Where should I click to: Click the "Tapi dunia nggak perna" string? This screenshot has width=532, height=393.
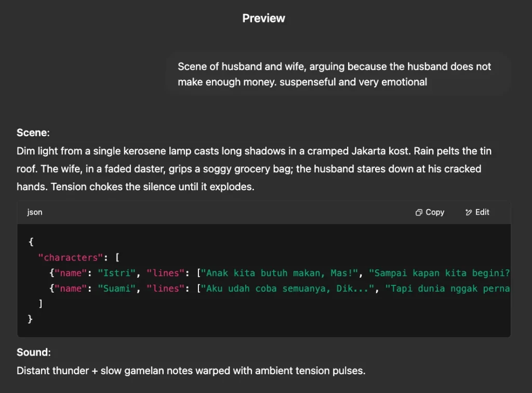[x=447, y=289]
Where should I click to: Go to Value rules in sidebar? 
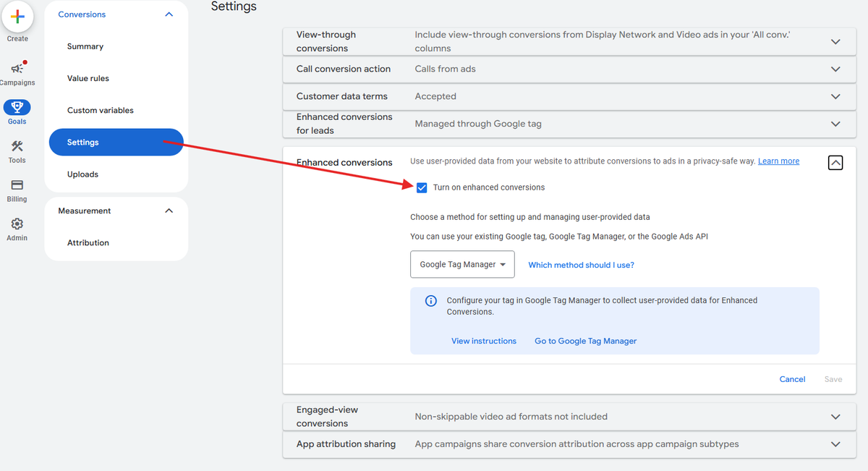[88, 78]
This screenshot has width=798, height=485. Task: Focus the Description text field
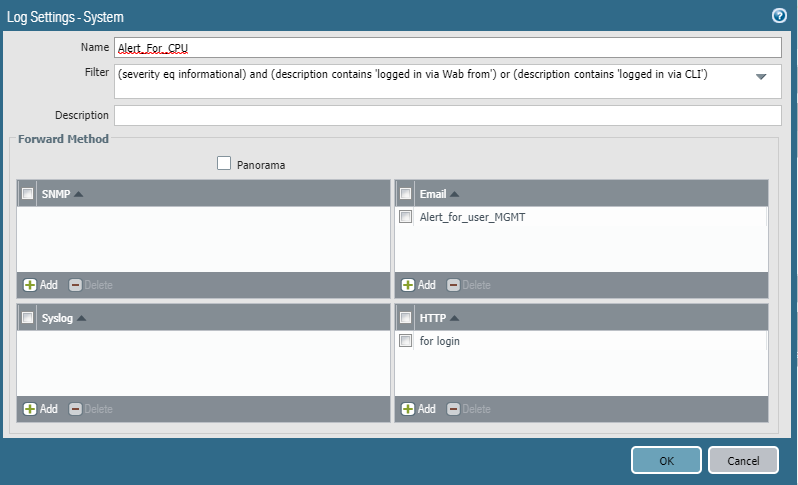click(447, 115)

══════════════════════════════

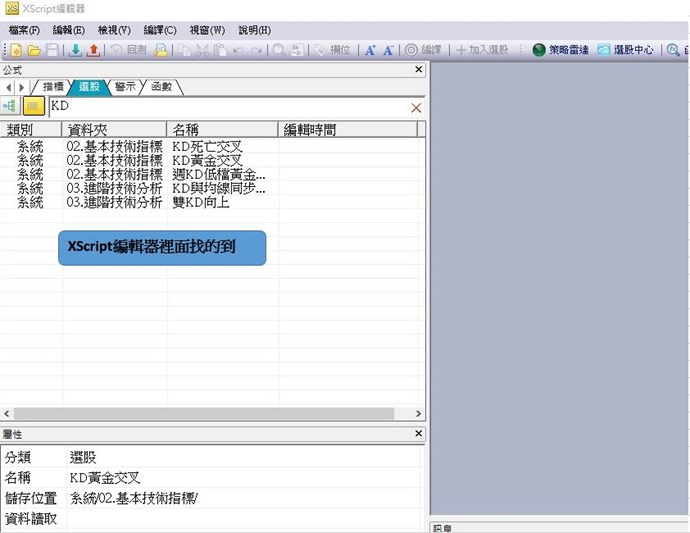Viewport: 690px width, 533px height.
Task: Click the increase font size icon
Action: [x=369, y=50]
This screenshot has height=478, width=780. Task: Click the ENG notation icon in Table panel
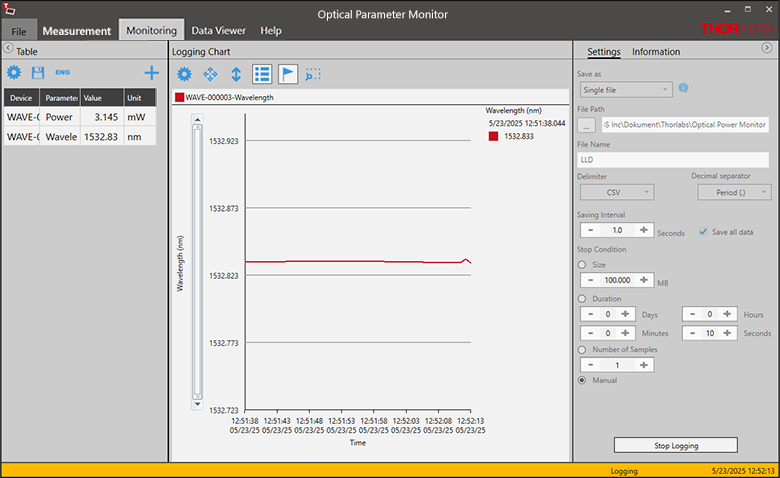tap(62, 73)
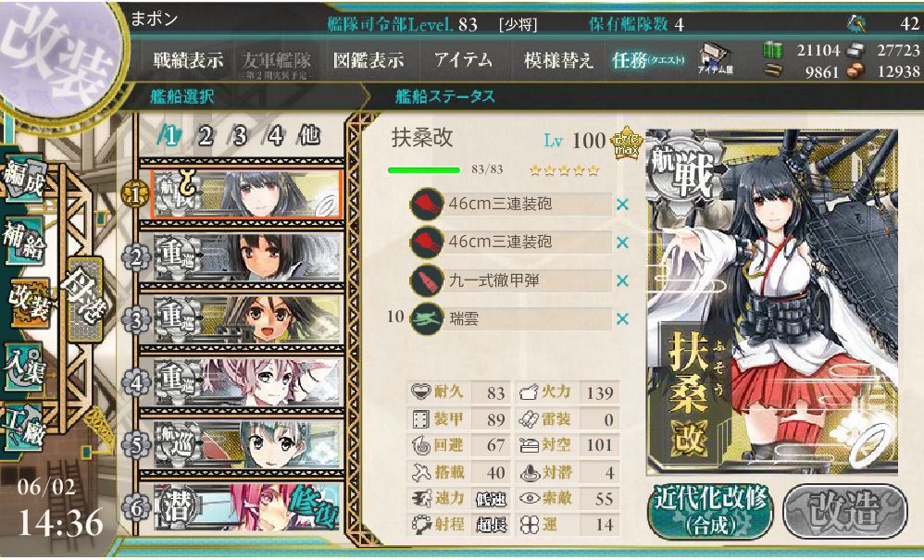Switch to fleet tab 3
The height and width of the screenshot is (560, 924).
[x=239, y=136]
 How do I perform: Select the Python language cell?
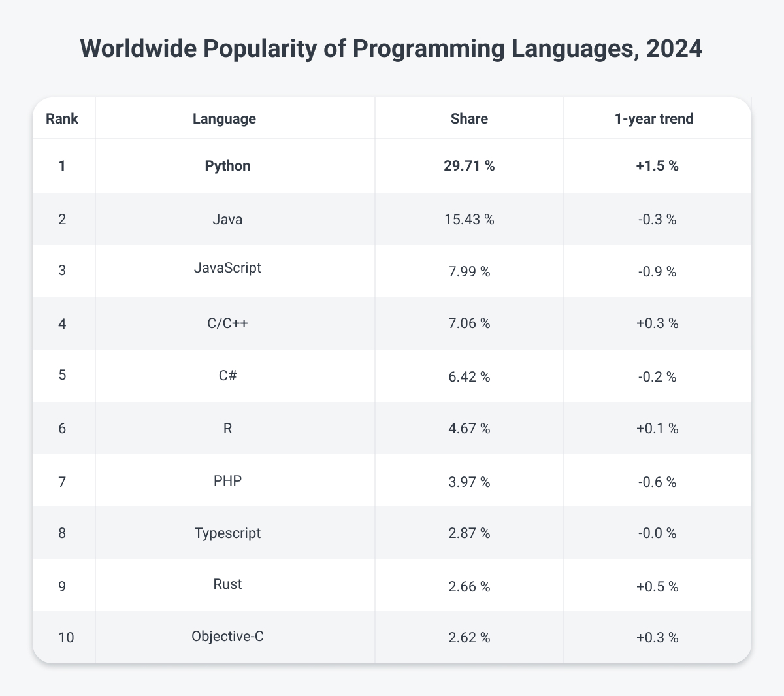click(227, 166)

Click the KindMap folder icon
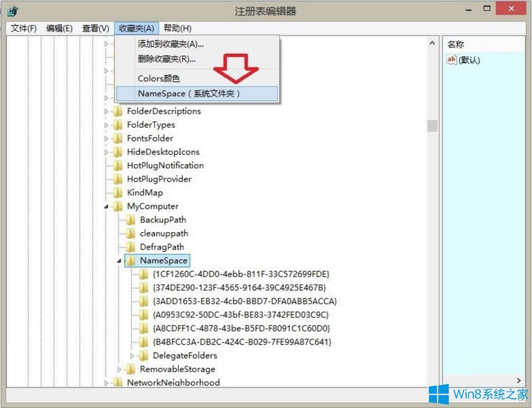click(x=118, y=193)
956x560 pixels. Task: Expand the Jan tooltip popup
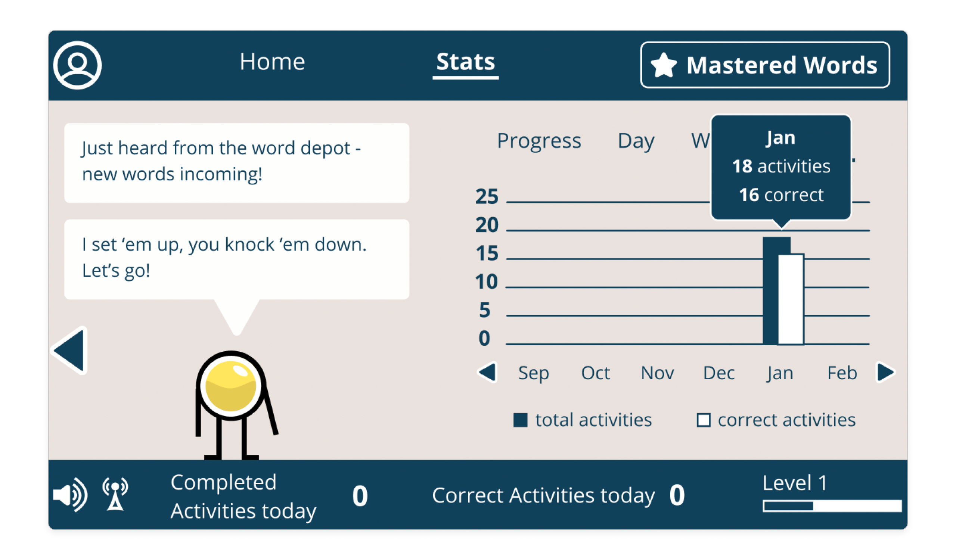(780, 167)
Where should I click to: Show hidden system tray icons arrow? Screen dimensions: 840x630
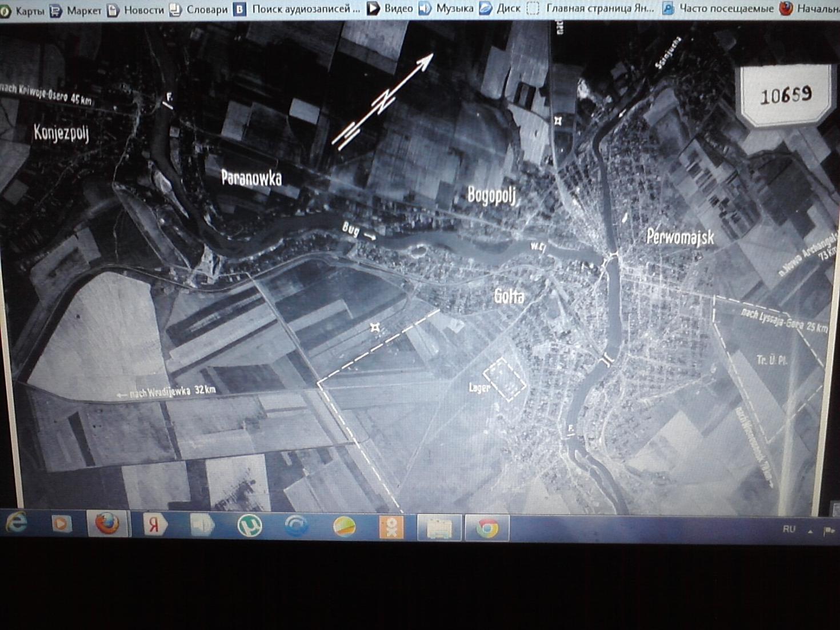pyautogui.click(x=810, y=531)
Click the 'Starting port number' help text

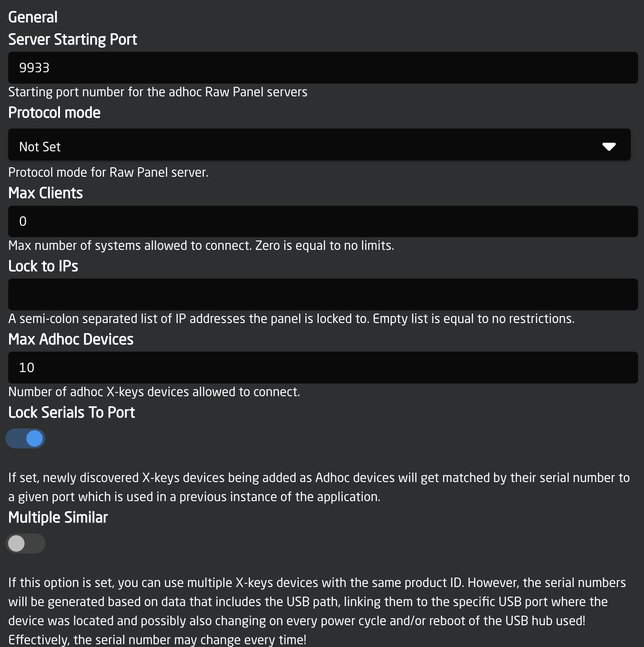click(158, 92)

══════════════════════════════

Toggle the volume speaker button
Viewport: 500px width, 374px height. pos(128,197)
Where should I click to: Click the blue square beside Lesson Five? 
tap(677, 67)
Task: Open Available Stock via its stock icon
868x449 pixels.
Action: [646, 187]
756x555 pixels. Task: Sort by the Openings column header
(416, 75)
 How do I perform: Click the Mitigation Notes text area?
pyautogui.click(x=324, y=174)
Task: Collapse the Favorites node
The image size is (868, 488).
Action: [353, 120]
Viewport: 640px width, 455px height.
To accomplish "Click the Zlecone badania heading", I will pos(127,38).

══════════════════════════════

▶ Task: Looking at the records above, return exactly the lines from the line with "756x555 pixels. Task: Sort" to the line with "Viewport: 640px width, 455px height.", both ends included.

▶ Finished exercise:
756x555 pixels. Task: Sort by the Openings column header
(416, 75)
 How do I perform: Click the Mitigation Notes text area?
pyautogui.click(x=324, y=174)
Task: Collapse the Favorites node
The image size is (868, 488).
Action: [353, 120]
Viewport: 640px width, 455px height.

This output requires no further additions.